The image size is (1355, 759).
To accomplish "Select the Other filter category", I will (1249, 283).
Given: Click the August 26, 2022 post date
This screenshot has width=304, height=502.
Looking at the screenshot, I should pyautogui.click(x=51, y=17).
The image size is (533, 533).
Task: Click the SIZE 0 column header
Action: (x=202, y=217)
···
→ WORK TO BE COMPLETED:
Repeat the data above in full, word for word.

→ SOLUTION TO THIS PROBLEM:
The image size is (1355, 759).
To accomplish "Select the Other filter category", I will (1249, 283).
Given: Click the August 26, 2022 post date
This screenshot has width=304, height=502.
Looking at the screenshot, I should pyautogui.click(x=51, y=17).
The image size is (533, 533).
Task: Click the SIZE 0 column header
Action: (x=202, y=217)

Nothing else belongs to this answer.